Manoah was quite overpowering, particularly early, striking out six of the first 10 batters faced (runs of three strikeouts on either side of the home run). Overall, batters took 53 swings against him and came up empty 21 times, just shy of 40% whiff rate.
For the first time, batters did get to him for a good amount of solid contact. In addition to the home run to centre field, he gave a line drive double and single. the last single was lower quality, but he also had a couple of softer/sinking liners find gloves. Of 12 balls in play, only three were on the ground, and one popout).
18 innings, 1 run on 7 hits (0.50 ERA), 3 walks, 4 HBP, 27 strikeouts
Those headline numbers speak for themselves, quite loudly, and are essentially unimpeachable. Taking the walks and hit by pitches together, the free pass rate of 11% (7/63) is on the high side, but it’s more than manageable when you’re also punching out 43% of batters. It also means that less that 50% of batters are putting the ball in play, which is a big inherent advantage even with some control wobbles.
Of 253 pitches, 165 have gone for strikes (65%), which is right around MLB average. Batters have swung at 122 (48% swing rate), and come up empty on 49 for a very healthy 60% contact rate/40% whiff rate. Manoah has no problem missing bats. He’s got ahead of 30 hitters, fallen behind 30 hitters; just three have put the ball in play on the first pitch.

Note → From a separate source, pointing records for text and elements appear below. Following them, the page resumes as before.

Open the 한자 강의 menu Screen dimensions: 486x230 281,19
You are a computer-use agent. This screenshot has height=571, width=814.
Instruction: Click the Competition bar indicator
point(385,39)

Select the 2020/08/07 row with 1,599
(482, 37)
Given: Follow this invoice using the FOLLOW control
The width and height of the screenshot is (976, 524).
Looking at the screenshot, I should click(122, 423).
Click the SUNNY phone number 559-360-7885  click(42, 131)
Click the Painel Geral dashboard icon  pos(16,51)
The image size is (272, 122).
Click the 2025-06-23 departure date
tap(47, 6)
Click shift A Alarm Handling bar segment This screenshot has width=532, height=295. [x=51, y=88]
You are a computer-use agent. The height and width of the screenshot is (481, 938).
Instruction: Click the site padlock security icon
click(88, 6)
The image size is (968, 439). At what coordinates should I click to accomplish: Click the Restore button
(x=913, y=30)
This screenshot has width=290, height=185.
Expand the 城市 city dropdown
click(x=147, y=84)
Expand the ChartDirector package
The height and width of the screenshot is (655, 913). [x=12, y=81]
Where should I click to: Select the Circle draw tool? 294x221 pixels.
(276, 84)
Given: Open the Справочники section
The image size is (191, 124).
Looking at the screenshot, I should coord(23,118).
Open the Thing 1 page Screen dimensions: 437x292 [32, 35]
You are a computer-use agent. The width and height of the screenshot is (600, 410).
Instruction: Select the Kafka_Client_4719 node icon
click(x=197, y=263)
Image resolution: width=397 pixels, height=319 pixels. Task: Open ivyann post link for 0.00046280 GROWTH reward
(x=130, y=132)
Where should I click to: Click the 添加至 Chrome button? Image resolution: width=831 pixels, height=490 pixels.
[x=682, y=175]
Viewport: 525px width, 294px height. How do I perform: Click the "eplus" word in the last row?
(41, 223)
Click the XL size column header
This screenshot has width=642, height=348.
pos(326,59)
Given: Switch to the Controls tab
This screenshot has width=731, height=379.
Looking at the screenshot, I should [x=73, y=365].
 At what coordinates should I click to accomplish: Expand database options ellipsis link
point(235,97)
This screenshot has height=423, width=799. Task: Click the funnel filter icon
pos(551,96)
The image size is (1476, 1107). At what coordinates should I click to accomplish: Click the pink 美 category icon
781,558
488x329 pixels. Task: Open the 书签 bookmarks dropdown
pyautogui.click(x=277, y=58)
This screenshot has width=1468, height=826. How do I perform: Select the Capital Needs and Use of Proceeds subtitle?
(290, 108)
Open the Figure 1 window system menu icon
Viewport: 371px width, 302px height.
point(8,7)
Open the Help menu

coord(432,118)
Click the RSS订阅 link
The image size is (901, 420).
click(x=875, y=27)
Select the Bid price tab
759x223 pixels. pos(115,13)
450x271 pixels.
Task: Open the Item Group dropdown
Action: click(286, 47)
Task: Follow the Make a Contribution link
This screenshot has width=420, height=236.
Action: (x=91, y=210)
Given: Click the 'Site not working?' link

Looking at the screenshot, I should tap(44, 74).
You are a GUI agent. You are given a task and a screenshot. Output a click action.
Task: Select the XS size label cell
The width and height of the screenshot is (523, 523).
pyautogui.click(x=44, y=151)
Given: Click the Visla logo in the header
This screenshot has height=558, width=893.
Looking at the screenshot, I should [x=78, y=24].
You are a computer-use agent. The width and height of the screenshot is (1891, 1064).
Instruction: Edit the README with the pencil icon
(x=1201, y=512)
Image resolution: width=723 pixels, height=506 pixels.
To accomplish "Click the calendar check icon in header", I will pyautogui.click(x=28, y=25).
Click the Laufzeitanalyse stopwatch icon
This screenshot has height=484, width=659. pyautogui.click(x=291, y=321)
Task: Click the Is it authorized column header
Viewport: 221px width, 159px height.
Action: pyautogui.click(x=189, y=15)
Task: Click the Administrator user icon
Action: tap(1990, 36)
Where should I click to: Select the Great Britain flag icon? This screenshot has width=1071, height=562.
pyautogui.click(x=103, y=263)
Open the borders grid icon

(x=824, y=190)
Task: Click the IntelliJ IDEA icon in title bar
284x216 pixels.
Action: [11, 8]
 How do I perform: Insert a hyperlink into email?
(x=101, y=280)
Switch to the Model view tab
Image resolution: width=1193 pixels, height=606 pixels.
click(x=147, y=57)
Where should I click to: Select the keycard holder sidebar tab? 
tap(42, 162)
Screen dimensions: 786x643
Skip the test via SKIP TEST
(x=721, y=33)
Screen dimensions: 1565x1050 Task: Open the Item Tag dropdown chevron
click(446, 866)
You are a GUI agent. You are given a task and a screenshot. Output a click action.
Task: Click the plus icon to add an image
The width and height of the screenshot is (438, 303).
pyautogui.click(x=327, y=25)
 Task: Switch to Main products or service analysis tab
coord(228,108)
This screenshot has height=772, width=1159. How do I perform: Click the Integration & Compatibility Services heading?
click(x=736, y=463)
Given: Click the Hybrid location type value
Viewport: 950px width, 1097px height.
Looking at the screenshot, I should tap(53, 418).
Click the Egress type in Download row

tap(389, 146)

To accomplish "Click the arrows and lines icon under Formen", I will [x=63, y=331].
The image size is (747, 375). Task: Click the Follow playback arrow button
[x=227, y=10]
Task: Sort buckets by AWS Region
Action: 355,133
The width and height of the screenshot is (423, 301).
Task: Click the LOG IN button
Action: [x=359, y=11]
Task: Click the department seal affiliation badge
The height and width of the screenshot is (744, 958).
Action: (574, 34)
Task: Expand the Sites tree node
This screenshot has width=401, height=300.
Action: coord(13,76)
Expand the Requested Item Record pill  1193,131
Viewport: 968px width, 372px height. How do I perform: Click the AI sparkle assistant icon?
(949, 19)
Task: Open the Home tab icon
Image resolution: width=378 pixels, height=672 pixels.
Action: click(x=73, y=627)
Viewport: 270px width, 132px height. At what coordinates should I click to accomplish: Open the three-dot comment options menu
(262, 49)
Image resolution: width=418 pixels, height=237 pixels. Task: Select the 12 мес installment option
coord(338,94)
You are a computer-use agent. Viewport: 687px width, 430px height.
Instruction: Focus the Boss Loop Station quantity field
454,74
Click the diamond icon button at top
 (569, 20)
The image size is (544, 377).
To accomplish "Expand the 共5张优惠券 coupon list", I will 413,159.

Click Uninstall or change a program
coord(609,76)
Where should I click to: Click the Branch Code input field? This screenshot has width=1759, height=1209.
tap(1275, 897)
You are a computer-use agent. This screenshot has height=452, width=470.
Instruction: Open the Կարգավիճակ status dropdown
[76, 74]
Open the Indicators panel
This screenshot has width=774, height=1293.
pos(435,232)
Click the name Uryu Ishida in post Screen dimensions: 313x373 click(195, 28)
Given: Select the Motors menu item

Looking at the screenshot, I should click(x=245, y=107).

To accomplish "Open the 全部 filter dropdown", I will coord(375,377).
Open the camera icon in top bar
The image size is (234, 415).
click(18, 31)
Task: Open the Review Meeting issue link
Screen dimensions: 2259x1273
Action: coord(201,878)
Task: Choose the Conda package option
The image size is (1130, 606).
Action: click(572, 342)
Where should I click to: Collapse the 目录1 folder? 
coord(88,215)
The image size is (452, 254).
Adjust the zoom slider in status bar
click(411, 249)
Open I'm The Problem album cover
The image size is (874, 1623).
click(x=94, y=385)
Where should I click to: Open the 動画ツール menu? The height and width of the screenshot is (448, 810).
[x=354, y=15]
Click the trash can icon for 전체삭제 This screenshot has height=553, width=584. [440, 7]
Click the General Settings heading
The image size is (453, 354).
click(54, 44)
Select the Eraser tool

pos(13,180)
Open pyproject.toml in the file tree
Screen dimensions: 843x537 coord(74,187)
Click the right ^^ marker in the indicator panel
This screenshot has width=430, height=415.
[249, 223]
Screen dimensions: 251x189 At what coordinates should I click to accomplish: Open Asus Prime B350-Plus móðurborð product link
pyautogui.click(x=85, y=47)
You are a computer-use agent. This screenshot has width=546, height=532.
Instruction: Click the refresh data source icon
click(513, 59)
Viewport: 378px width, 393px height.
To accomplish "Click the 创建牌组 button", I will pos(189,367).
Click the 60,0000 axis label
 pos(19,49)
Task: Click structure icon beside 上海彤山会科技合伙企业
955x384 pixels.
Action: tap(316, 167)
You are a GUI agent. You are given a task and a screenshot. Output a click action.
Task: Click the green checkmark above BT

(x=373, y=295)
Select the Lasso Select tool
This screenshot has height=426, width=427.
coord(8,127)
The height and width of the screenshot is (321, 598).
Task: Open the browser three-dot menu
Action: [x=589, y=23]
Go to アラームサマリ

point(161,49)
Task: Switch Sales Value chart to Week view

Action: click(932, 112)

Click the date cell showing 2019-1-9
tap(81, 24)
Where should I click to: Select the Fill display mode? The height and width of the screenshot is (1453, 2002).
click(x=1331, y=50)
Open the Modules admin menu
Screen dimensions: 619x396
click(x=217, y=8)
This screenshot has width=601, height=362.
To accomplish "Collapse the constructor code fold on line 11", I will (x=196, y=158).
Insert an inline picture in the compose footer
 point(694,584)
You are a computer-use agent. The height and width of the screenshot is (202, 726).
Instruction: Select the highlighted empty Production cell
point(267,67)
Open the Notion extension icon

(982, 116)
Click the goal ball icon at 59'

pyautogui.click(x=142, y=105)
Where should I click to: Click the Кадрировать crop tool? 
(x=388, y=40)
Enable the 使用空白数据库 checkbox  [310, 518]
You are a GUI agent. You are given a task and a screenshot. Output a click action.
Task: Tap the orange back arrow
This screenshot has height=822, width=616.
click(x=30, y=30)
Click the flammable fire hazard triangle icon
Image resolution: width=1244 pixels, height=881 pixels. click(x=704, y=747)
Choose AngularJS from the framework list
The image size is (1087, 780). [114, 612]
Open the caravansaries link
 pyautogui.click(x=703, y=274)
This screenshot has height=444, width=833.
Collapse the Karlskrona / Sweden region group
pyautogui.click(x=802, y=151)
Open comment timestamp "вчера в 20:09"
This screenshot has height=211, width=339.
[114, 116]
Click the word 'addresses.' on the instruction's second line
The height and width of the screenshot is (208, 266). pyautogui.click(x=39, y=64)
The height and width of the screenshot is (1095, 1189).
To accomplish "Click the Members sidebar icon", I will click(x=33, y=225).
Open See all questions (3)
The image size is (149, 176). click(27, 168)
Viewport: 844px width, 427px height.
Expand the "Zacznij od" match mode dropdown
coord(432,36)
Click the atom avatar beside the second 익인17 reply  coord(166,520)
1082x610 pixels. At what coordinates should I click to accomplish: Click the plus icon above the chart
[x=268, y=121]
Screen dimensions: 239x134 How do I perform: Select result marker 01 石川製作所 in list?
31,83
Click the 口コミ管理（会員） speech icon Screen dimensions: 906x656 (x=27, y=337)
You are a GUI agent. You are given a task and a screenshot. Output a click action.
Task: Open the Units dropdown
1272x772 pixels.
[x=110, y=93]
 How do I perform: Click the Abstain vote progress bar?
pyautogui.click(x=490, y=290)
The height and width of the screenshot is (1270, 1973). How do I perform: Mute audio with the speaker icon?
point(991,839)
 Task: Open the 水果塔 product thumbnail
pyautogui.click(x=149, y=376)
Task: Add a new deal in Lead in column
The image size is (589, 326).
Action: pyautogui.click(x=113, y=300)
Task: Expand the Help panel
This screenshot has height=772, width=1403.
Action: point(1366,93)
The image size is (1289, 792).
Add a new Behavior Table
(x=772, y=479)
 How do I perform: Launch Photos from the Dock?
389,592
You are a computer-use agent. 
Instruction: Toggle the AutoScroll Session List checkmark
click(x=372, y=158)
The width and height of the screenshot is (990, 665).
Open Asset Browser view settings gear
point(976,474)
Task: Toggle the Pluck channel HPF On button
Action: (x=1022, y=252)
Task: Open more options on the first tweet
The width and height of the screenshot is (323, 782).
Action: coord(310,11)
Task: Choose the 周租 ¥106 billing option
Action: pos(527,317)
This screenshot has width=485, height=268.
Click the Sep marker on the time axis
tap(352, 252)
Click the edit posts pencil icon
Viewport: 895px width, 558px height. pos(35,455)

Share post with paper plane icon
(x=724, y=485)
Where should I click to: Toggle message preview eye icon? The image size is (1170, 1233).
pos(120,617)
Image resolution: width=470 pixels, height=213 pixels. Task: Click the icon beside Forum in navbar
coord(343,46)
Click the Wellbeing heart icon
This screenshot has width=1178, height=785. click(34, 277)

That isn’t very surprisingly given Manoah’s raw stuff, and I’d expect MLB hitters and the Yankees particularly to approach him similarly, first give him the chance to beat himself, especially in a major league debut. To me, this will be a key tonight, throwing enough strikes.
In terms of contact, it’s just a sample of 29 but overall Manoah has done very well suppressing it, with over half belonging in what I classify as “very weak” (routine grounders and infield popups). About another 25% is in a weak/routine bucket (outfield fly balls), with only six balls being well struck (about 20%). When he has got squared up though, it’s generate been very hard.